_Document segment_
################

SSIS: Flat File default length - sql-server

I have to import about 50 different types of files every day. Some of them with a few columns, some inculde up to 250 columns.
The Flat File connection always defaults all columns to 50 chars.
Some columns can be way longer than 50 chars, and will of course end up in errors.
Currently i am doing a stupid search&replace with notepad++ - Opening all SISS packages, replacing:
DTS:MaximumWidth="50"
by
DTS:MaximumWidth="500"
This is an annoying workaround.
Is there any possibility to set a default length for flatfile string columns to a certain value?
I am developing in Microsoft Visual Studio Professional 2015 and SQL Server Data Tools 14.0.61021.0
Thanks!

I don't think that there is a way to achieve this from SQL Server Data Tools.

################

_Dataset content_
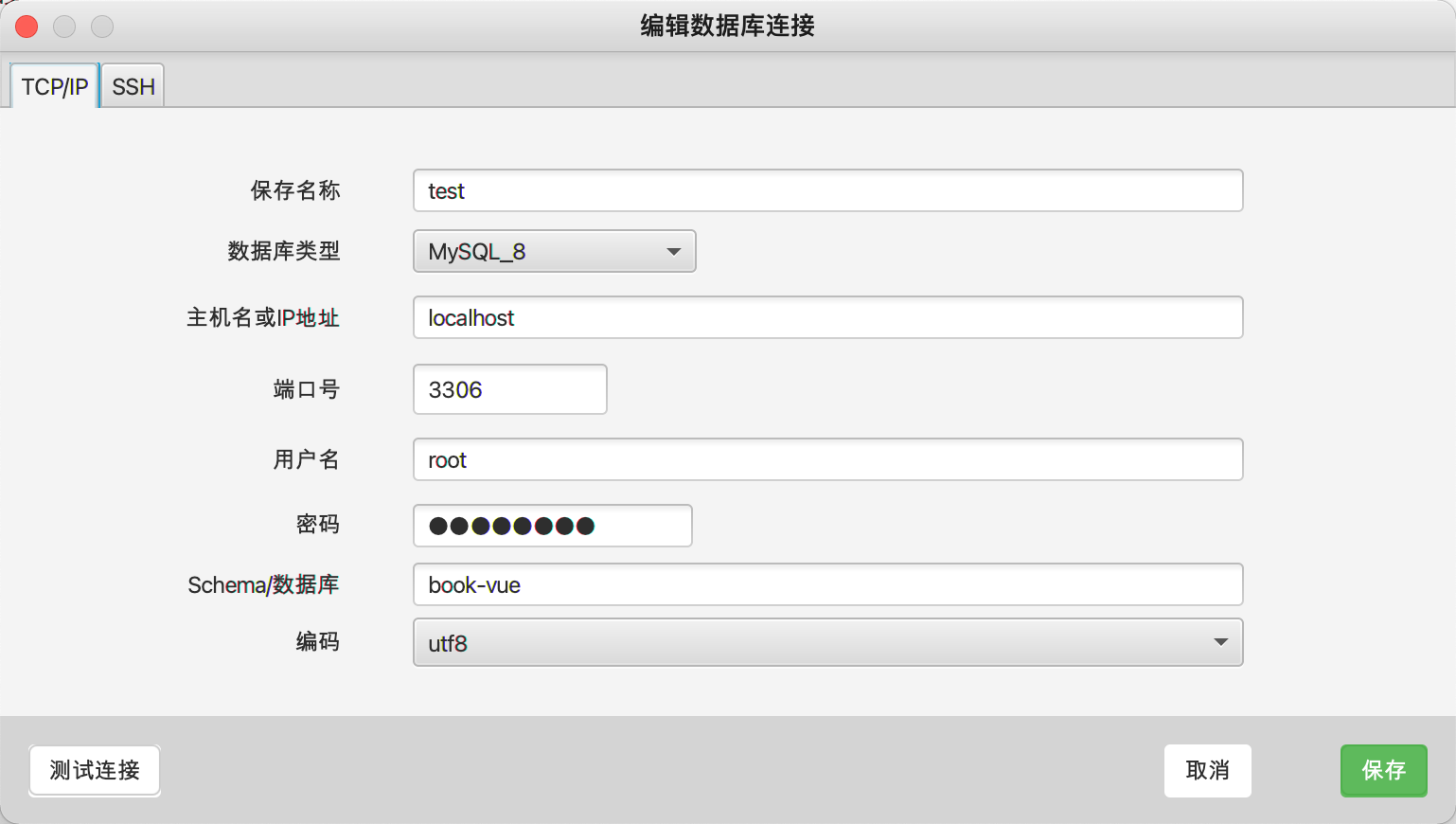Focus the 密码 password field
This screenshot has width=1456, height=824.
tap(552, 526)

################

_Task list_
1. From the SSIS flat file thread, list each software program the poster says they use, either for the current workaround or for development, with any version given.
2. In the SSIS flat file thread, transcribe the passage that begins at the words "This is an annoying" and ends after "Server Data Tools.".

_Solutions for each task_
1.
- notepad++
- Microsoft Visual Studio Professional 2015
- SQL Server Data Tools 14.0.61021.0

2.
This is an annoying workaround.
Is there any possibility to set a default length for flatfile string columns to a certain value?
I am developing in Microsoft Visual Studio Professional 2015 and SQL Server Data Tools 14.0.61021.0
Thanks!

I don't think that there is a way to achieve this from SQL Server Data Tools.